■ **PROBLEM TO WORK ON**: Repeat, exactly as they appear, the lines from the one with "Where should I" through the last line of the entries below, but none of the pictures.

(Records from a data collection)
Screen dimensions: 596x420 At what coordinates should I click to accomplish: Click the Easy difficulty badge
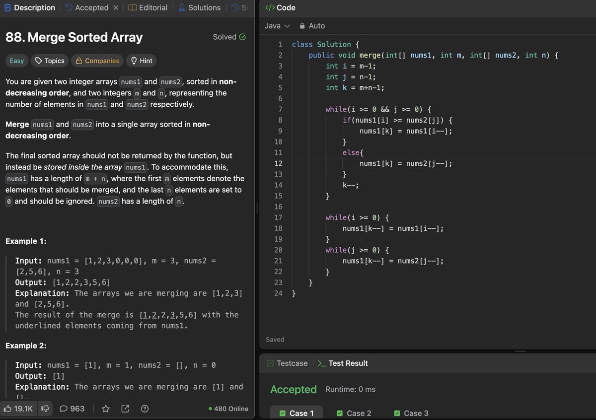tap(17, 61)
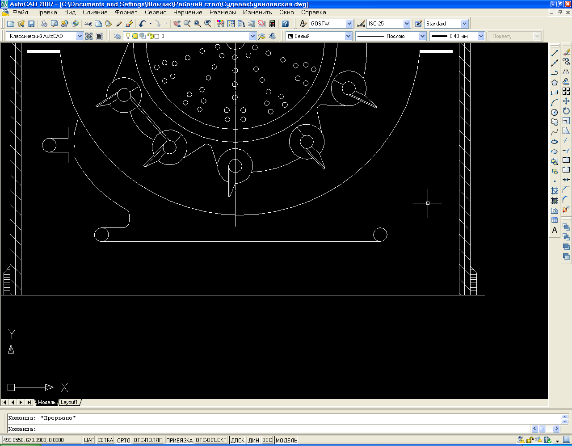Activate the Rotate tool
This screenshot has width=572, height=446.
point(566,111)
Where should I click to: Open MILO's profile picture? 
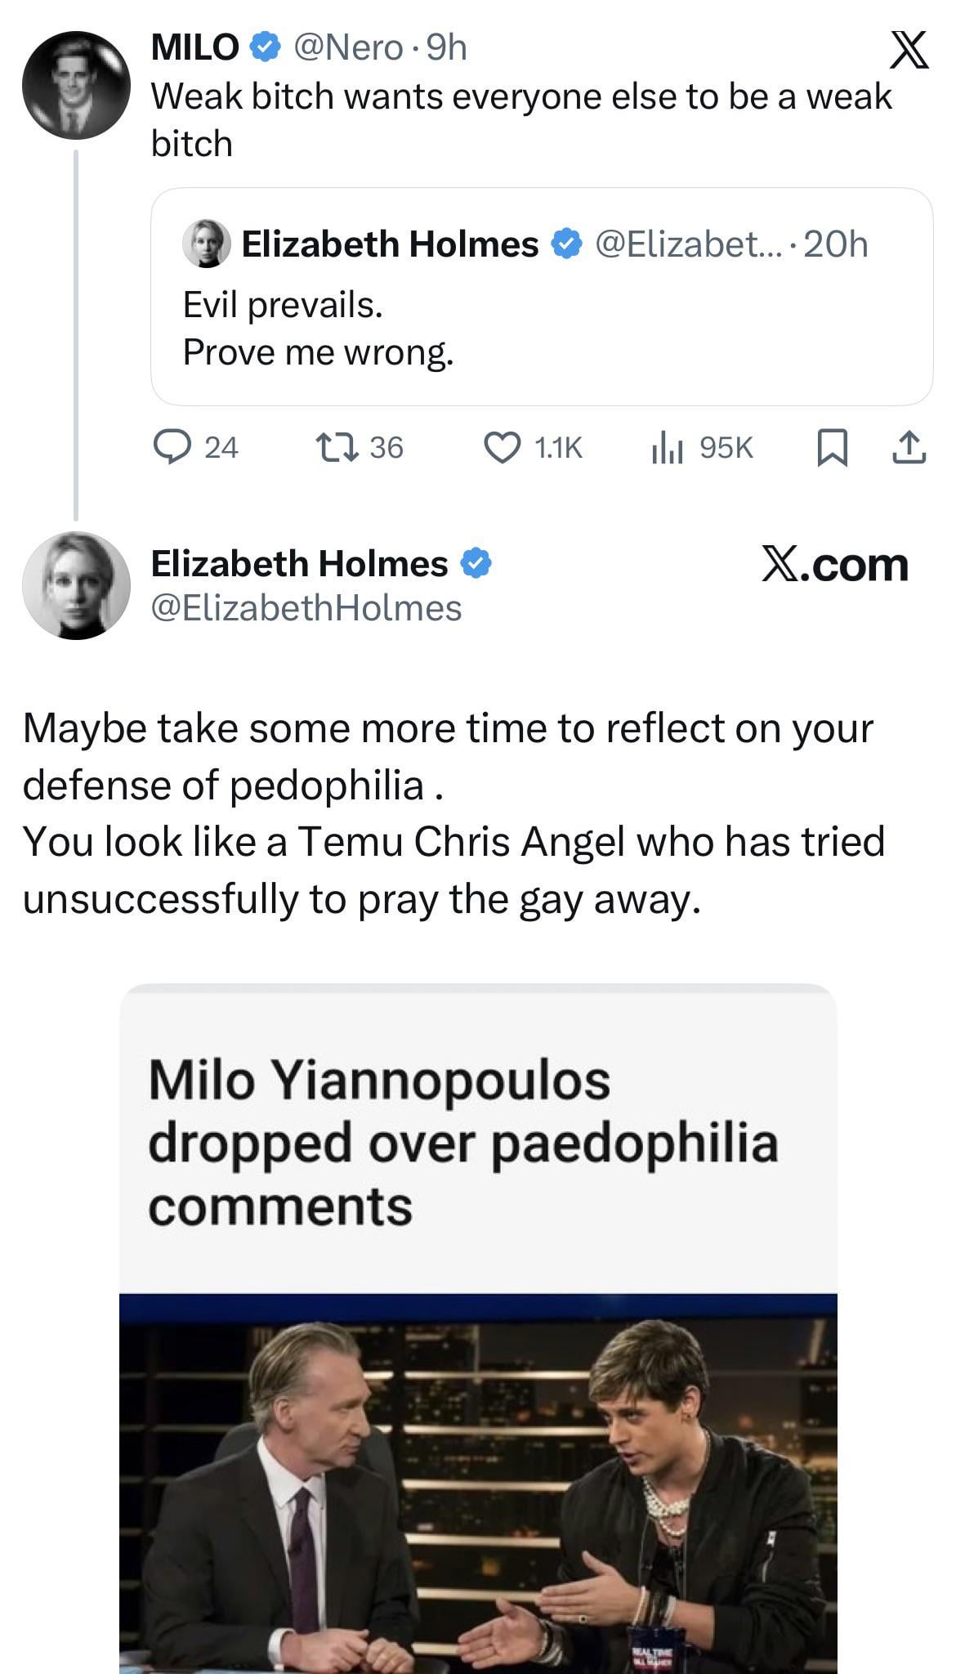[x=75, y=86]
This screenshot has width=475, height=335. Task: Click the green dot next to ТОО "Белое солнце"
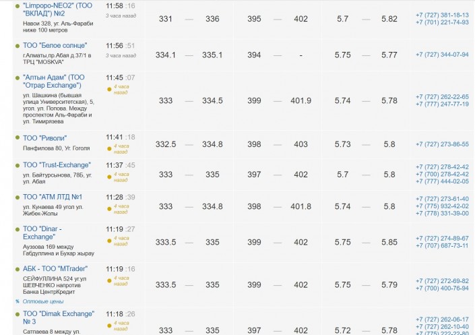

■ **SOLUTION FOR THIS TASK**:
Where should I click to: Open MILO's profile picture? 
[x=75, y=86]
This screenshot has width=475, height=335. Task: Click the green dot next to ТОО "Белое солнце"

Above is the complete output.